Date of this Version
Published in The Foot 45 (2020) 101716
Background: Elliptical training may offer advantages over other cardiorespiratory exercises for those requiring podiatric care, since its constant double-limb support diminishes recurring high-impact plantar forces while allowing exercise in a functional, upright posture. Unknown is the impact of distinct elliptical models, that can alter user’s body mechanics, on potential variations in plantar pressure patterns.
Purpose: To compare plantar pressure variables while exercising on four ellipticals and walking.

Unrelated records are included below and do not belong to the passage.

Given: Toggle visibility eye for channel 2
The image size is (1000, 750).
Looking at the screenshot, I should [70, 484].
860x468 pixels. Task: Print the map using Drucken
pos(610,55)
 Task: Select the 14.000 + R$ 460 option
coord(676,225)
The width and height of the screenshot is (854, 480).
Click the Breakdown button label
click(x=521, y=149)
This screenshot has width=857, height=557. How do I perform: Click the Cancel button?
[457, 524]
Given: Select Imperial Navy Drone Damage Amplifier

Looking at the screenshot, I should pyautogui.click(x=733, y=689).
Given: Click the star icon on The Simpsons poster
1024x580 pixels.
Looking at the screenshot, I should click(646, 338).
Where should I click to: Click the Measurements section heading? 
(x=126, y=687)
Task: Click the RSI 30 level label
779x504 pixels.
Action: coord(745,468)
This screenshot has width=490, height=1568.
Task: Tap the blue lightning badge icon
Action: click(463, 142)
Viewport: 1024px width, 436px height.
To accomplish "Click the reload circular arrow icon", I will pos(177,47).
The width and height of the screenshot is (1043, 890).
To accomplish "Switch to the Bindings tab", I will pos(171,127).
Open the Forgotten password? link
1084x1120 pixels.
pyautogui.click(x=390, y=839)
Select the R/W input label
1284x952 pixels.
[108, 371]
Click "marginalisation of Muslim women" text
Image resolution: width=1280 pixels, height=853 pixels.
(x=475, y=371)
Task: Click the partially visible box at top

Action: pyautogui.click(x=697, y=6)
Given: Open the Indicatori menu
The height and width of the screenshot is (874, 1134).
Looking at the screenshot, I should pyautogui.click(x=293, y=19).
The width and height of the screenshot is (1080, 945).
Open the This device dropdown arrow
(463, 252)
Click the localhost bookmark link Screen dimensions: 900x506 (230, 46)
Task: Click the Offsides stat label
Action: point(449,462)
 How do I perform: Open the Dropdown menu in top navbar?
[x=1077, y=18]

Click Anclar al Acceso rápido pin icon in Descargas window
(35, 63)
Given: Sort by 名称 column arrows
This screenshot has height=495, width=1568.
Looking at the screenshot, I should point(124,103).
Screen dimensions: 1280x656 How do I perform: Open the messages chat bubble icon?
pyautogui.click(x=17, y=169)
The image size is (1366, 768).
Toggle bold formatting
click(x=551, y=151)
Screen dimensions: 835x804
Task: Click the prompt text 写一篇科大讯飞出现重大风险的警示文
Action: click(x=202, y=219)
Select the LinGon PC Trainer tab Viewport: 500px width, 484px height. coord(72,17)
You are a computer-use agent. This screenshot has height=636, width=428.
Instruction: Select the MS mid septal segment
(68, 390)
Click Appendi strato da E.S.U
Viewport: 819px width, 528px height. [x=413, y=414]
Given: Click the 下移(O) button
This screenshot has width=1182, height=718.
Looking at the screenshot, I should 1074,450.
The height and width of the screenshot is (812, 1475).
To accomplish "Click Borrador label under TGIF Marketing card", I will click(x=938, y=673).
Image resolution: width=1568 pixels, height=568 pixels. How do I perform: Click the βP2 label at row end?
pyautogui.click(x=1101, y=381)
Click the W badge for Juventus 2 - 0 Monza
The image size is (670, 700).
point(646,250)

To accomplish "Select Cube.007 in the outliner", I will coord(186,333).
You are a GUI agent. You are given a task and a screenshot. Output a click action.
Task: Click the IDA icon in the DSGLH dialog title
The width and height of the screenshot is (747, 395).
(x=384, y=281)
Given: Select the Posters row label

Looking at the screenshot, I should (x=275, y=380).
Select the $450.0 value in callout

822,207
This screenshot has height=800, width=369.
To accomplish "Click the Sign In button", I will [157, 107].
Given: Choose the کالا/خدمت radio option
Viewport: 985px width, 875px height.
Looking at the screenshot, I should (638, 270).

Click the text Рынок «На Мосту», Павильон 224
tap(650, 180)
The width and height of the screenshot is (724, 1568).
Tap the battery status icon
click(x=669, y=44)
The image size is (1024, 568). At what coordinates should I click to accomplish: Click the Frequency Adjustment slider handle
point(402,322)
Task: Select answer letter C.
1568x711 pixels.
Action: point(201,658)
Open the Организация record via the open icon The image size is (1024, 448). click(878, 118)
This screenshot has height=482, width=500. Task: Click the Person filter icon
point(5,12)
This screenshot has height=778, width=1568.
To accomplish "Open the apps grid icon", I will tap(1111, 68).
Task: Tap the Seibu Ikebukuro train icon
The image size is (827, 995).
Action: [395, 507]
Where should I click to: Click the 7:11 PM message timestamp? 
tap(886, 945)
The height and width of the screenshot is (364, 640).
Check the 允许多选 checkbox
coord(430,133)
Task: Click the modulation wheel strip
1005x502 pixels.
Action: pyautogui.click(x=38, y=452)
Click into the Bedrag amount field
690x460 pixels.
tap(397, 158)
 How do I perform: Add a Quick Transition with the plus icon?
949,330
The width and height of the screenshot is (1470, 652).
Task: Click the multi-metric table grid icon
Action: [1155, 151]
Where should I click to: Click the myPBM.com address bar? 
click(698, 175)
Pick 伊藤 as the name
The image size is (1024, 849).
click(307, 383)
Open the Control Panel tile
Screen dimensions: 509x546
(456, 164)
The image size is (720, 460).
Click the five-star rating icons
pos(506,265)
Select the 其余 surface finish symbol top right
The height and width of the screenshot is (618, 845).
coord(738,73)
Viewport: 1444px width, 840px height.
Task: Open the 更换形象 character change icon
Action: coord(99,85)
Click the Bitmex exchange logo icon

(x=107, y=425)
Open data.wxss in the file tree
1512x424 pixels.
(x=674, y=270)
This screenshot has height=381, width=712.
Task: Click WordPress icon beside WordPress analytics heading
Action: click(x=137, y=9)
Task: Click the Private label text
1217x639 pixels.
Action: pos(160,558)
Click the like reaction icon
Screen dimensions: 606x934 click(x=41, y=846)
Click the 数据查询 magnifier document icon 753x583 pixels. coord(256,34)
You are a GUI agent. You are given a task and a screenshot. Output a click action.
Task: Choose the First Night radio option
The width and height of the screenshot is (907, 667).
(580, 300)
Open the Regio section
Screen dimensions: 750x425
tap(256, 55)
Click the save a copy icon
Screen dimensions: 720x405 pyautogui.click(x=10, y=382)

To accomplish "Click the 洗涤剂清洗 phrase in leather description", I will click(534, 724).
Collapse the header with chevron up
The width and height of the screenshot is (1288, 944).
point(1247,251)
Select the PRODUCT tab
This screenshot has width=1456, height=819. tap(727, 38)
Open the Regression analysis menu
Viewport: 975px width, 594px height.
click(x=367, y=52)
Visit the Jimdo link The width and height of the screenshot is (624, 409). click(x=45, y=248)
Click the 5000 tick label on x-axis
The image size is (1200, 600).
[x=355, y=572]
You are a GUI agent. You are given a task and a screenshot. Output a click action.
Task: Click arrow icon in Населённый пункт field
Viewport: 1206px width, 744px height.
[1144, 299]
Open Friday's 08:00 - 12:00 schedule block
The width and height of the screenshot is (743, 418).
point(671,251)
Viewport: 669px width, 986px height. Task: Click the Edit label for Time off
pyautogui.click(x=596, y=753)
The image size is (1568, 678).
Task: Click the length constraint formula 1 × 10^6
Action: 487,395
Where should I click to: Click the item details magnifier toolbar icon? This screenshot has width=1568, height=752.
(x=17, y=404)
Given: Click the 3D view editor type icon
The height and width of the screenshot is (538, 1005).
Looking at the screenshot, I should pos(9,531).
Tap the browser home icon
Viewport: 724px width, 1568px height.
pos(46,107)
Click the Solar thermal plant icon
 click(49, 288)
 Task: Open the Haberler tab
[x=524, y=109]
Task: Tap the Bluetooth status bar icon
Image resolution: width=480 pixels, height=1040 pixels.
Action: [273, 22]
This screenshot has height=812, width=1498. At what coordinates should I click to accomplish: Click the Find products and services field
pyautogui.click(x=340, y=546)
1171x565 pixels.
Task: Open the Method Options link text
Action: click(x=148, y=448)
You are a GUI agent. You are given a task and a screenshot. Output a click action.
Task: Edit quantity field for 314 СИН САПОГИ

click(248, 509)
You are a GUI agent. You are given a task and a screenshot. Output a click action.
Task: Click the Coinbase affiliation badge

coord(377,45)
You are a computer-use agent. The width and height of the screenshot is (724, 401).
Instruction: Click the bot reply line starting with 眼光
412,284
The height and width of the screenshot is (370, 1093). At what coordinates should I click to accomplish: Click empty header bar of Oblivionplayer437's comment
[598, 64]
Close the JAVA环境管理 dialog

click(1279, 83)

Methods: For this cross-sectional pilot study, plantar pressure data were recorded from ten young adults while exercising on four ellipticals (True, Octane, Life Fitness, SportsArt) and walking overground. One-way repeated measures ANOVA identified differences in heel, arch, and forefoot maximum force (MF), peak pressure (PP), and pressure-time integral (PTI).
Results: MF was lower under the heel when exercising on all ellipticals compared with walking, with further differences detected between models. PP was lower on all three foot regions when exercising on all ellipticals compared with walking, except Octane under the arch, with differences detected between ellipticals under the heel. PTI was lower under the heel and arch when exercising on some of the ellipticals compared with walking, with differences again detected under the heel between models.
Conclusion: Plantar pressures were lower when exercising on the ellipticals compared with walking for most variables. Caution is recommended to which elliptical could be incorporated into therapeutic programs given that differences among models were detected under the heel.